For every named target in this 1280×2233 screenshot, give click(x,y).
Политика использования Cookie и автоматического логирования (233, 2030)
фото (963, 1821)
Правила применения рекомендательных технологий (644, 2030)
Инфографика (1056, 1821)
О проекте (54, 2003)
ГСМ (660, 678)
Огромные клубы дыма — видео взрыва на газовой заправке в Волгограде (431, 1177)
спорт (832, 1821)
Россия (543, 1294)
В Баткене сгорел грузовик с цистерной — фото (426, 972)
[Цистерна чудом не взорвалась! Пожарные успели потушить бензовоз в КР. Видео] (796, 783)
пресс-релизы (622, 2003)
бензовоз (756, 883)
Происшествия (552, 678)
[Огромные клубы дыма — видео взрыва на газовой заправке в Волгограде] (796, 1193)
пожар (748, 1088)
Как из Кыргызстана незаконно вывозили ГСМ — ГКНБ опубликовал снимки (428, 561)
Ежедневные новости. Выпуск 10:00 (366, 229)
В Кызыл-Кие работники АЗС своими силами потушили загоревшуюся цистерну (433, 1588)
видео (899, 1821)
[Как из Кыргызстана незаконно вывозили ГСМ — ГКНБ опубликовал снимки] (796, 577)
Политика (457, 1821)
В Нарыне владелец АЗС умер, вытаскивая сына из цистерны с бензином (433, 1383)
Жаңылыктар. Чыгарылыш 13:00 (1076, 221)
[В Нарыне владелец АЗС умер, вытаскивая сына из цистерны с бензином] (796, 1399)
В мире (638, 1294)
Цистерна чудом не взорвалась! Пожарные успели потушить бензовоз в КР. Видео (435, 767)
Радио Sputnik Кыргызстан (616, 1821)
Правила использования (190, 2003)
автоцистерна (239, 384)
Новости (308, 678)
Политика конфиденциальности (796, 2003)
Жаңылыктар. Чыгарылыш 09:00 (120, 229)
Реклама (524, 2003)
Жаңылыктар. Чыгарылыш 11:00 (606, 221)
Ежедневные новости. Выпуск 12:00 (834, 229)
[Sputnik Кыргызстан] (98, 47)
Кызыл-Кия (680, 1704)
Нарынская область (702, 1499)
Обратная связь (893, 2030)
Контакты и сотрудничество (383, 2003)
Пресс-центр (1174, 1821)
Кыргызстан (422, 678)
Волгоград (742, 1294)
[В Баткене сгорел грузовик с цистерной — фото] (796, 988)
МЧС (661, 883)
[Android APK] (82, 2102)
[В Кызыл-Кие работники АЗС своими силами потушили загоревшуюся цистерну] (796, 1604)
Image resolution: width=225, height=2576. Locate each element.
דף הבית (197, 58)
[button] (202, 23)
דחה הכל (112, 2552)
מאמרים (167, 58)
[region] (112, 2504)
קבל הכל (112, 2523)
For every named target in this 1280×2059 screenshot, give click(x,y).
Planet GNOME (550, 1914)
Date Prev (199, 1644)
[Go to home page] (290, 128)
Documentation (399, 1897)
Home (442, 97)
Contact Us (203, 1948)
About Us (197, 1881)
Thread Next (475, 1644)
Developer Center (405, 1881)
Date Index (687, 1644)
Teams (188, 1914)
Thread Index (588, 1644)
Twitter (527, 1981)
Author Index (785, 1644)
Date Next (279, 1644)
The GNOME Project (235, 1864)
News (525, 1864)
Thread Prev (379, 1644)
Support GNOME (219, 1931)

※ ※ ※

Note which lines carry the word "грузовик" in the material, then copy each of them.

В Баткене сгорел грузовик с цистерной — фото (426, 972)
[В Баткене сгорел грузовик с цистерной — фото] (796, 988)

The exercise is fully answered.